Two Bushes and a Bogey
Fenstanton is the birthplace of John Howland (c1591). He may have worked in Leiden, Netherlands, before at the age of 29 sailing with his boss on the Mayflower to the New World. On the voyage, Howland fell overboard but was rescued. If he had drowned, the world would now be very different. He married a fellow Mayflower passenger and they had ten children.
A map of Fenstanton is here.
I was in the village for a meeting and had declined the offer of a lift, hoping the relatively warm weather would continue. Annoyingly the day was hardly above freezing, but we had the first blue sky after a century of dismal greyness.
Parts of the village could be the location for a costume drama. Narrow lanes meander between olde worlde cottages and village greens. Some residents have erected garages, mostly sympathetically. Some locals are not permitted to park outside their homes because there’s not enough room.
Fenstanton lies on the Roman Via Devana between Godmanchester/Huntingdon and Cambridge. The High Street can’t have been much fun under twentieth-century traffic so the new A14 bypassed it. This scrapes along the southern edge of the village, is motorway in all but name, and sits on top of the old road so there is no quiet route for cyclists unless we count the adjoining footpath.

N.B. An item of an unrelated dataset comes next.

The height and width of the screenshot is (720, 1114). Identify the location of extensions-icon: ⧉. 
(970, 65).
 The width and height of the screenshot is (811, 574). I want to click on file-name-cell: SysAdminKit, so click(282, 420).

Some housing is on the south side of the A14, but access to the village centre is available with this, erm, handy bridleway at the end of West End Road. I wouldn’t fancy dashing across this road, with or without a bike or horse.
Perhaps that is an old sign and the bridleway is now extinguished.

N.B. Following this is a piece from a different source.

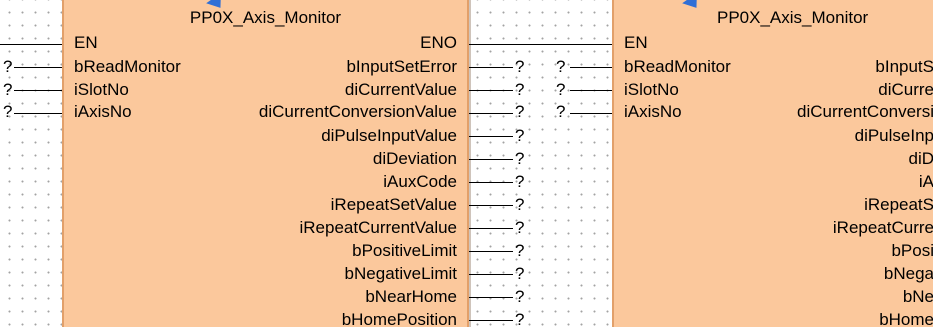 The image size is (933, 330). Describe the element at coordinates (520, 274) in the screenshot. I see `fb1-out-value-bnegativelimit: ?` at that location.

A more useful crossing that joins the severed ends of Hilton Road reminds me of growing up in Stevenage, although this underpass is pokier.
A fortune awaits the person who designs a barrier to motorbikes that isn’t also a barrier to bikes, trikes, trailers or horses.
Brown Bike likes horses but rarely meets any. Horses don’t like him.
We stopped off at Hilton to examine the turf maze. BB was excited and wanted to ride it, but I said he couldn’t handle the sharp corners. Besides, it had only one path with no false turns, so even he couldn’t get lost. BB likes getting lost. It’s his favourite hobby.
The maze was cut in 1660 by a 19-year-old lad (these days, we’d give him an ASBO for vandalism), at the same time as John Howland was building Plymouth in Massachusetts and siring ten children. Howland’s direct descendants include Humphrey Bogart and both presidents George Bush. And, if you are interested, Franklin D. Roosevelt, Sarah Palin, Ralph Waldo Emerson, Henry Wadsworth Longfellow, Chevy Chase and Christopher Lloyd.
On balance, I’m just about pleased that he didn’t drown.